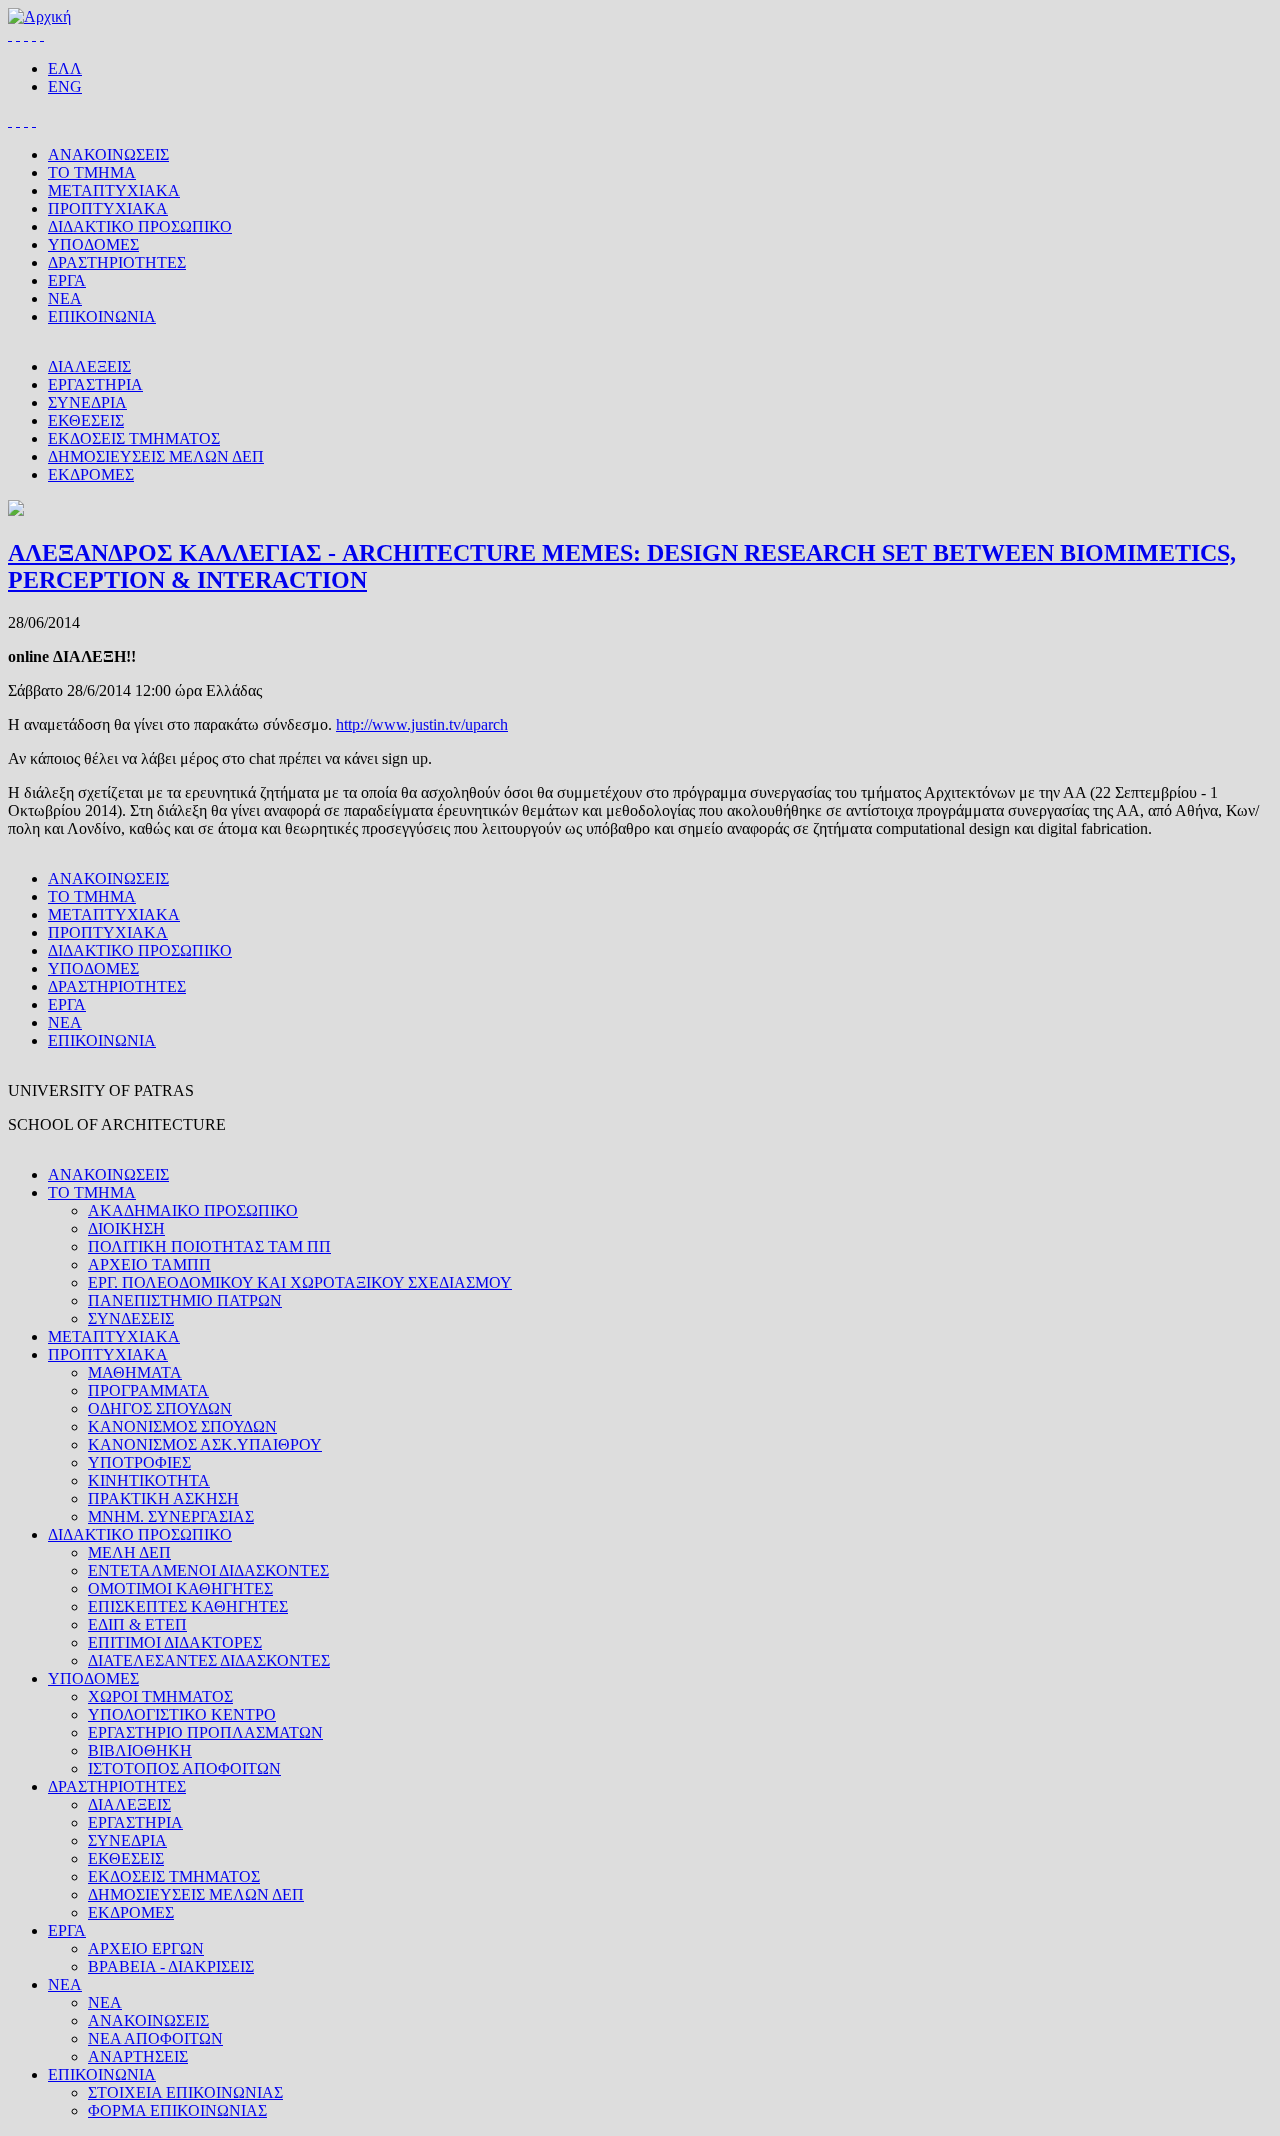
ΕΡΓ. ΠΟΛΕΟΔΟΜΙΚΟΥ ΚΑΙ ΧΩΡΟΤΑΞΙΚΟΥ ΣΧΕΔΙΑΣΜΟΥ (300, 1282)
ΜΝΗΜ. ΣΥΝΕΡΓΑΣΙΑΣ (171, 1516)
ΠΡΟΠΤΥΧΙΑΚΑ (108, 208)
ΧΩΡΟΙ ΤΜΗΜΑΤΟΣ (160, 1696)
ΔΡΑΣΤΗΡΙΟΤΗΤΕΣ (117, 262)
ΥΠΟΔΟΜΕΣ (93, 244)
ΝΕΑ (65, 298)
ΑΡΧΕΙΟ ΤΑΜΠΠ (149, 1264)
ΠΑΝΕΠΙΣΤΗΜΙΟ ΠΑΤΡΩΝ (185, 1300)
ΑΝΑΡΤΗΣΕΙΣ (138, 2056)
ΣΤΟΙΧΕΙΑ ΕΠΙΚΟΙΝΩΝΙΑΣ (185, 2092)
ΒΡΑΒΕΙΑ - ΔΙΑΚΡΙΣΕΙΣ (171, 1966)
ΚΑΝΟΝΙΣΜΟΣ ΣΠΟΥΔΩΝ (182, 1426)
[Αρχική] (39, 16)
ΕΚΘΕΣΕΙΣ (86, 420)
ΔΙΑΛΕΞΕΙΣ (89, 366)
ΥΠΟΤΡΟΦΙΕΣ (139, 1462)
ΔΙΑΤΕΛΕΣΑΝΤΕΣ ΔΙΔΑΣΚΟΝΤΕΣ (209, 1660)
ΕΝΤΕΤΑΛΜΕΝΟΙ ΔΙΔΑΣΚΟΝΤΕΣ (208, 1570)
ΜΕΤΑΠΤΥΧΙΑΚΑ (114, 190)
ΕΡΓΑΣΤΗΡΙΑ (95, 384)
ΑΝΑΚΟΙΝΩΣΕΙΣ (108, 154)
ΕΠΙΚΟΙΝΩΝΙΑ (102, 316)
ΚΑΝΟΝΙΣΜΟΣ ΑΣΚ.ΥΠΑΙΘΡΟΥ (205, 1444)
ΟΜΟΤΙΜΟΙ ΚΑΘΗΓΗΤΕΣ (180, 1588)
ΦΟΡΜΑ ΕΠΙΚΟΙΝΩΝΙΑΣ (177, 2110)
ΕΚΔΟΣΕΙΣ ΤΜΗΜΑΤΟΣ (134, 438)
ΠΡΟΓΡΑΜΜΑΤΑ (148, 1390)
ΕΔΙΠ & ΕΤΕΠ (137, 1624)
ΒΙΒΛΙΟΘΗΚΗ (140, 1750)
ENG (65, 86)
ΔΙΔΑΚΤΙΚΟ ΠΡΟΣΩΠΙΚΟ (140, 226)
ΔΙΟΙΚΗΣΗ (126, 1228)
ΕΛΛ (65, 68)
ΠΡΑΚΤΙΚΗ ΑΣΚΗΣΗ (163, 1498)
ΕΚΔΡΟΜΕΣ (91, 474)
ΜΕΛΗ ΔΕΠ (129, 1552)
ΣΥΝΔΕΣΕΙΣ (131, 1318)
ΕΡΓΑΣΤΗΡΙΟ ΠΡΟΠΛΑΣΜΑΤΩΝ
══════
What the task requires: Without including any picture, retype the entries exactly.

Response for this exercise:
ΕΡΓ. ΠΟΛΕΟΔΟΜΙΚΟΥ ΚΑΙ ΧΩΡΟΤΑΞΙΚΟΥ ΣΧΕΔΙΑΣΜΟΥ (300, 1282)
ΜΝΗΜ. ΣΥΝΕΡΓΑΣΙΑΣ (171, 1516)
ΠΡΟΠΤΥΧΙΑΚΑ (108, 208)
ΧΩΡΟΙ ΤΜΗΜΑΤΟΣ (160, 1696)
ΔΡΑΣΤΗΡΙΟΤΗΤΕΣ (117, 262)
ΥΠΟΔΟΜΕΣ (93, 244)
ΝΕΑ (65, 298)
ΑΡΧΕΙΟ ΤΑΜΠΠ (149, 1264)
ΠΑΝΕΠΙΣΤΗΜΙΟ ΠΑΤΡΩΝ (185, 1300)
ΑΝΑΡΤΗΣΕΙΣ (138, 2056)
ΣΤΟΙΧΕΙΑ ΕΠΙΚΟΙΝΩΝΙΑΣ (185, 2092)
ΒΡΑΒΕΙΑ - ΔΙΑΚΡΙΣΕΙΣ (171, 1966)
ΚΑΝΟΝΙΣΜΟΣ ΣΠΟΥΔΩΝ (182, 1426)
[Αρχική] (39, 16)
ΕΚΘΕΣΕΙΣ (86, 420)
ΔΙΑΛΕΞΕΙΣ (89, 366)
ΥΠΟΤΡΟΦΙΕΣ (139, 1462)
ΔΙΑΤΕΛΕΣΑΝΤΕΣ ΔΙΔΑΣΚΟΝΤΕΣ (209, 1660)
ΕΝΤΕΤΑΛΜΕΝΟΙ ΔΙΔΑΣΚΟΝΤΕΣ (208, 1570)
ΜΕΤΑΠΤΥΧΙΑΚΑ (114, 190)
ΕΡΓΑΣΤΗΡΙΑ (95, 384)
ΑΝΑΚΟΙΝΩΣΕΙΣ (108, 154)
ΕΠΙΚΟΙΝΩΝΙΑ (102, 316)
ΚΑΝΟΝΙΣΜΟΣ ΑΣΚ.ΥΠΑΙΘΡΟΥ (205, 1444)
ΟΜΟΤΙΜΟΙ ΚΑΘΗΓΗΤΕΣ (180, 1588)
ΦΟΡΜΑ ΕΠΙΚΟΙΝΩΝΙΑΣ (177, 2110)
ΕΚΔΟΣΕΙΣ ΤΜΗΜΑΤΟΣ (134, 438)
ΠΡΟΓΡΑΜΜΑΤΑ (148, 1390)
ΕΔΙΠ & ΕΤΕΠ (137, 1624)
ΒΙΒΛΙΟΘΗΚΗ (140, 1750)
ENG (65, 86)
ΔΙΔΑΚΤΙΚΟ ΠΡΟΣΩΠΙΚΟ (140, 226)
ΔΙΟΙΚΗΣΗ (126, 1228)
ΕΛΛ (65, 68)
ΠΡΑΚΤΙΚΗ ΑΣΚΗΣΗ (163, 1498)
ΕΚΔΡΟΜΕΣ (91, 474)
ΜΕΛΗ ΔΕΠ (129, 1552)
ΣΥΝΔΕΣΕΙΣ (131, 1318)
ΕΡΓΑΣΤΗΡΙΟ ΠΡΟΠΛΑΣΜΑΤΩΝ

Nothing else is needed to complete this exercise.